━━━━━ Provided data ━━━━━

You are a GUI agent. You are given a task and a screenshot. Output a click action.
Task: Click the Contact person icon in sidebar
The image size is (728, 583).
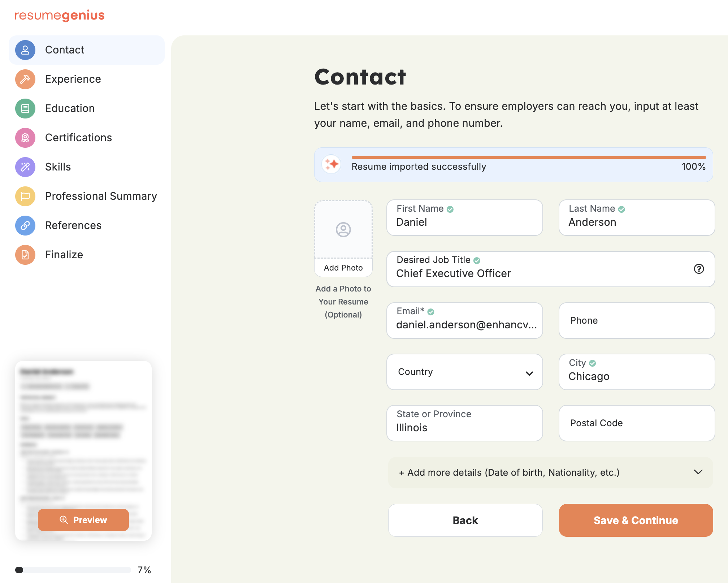pyautogui.click(x=25, y=50)
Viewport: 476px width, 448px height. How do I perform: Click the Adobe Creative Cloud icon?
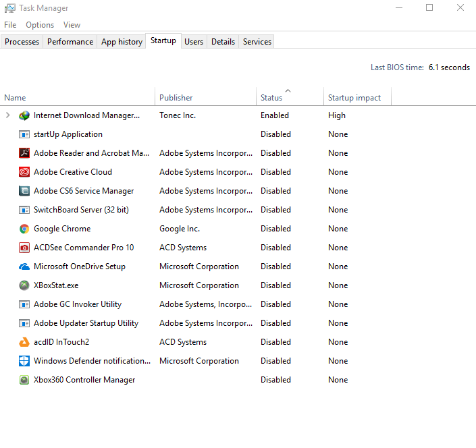(24, 172)
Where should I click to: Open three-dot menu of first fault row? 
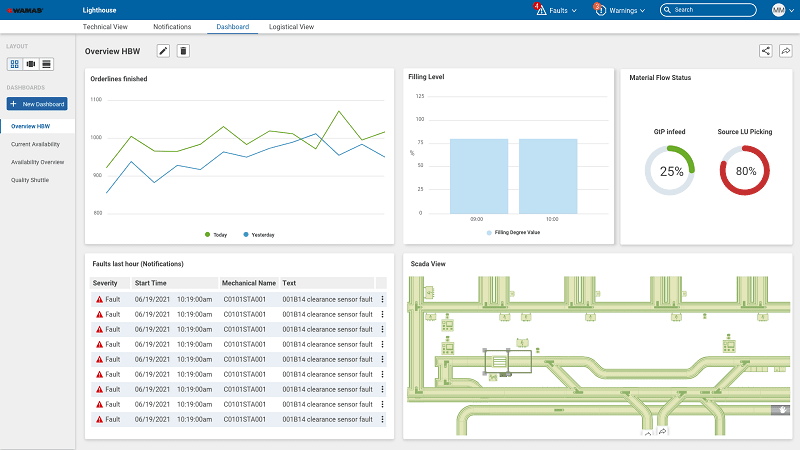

━━━━━

### What this task involves
Please reproduce every record exactly, leaving the pictures out.

### Completed task
You are a GUI agent. You are given a task and a screenshot. Output a click action.
Task: Click the Contact person icon in sidebar
The image size is (728, 583).
pyautogui.click(x=25, y=50)
Viewport: 476px width, 448px height. How do I perform: Click the Adobe Creative Cloud icon?
(24, 172)
Where should I click to: Open three-dot menu of first fault row? 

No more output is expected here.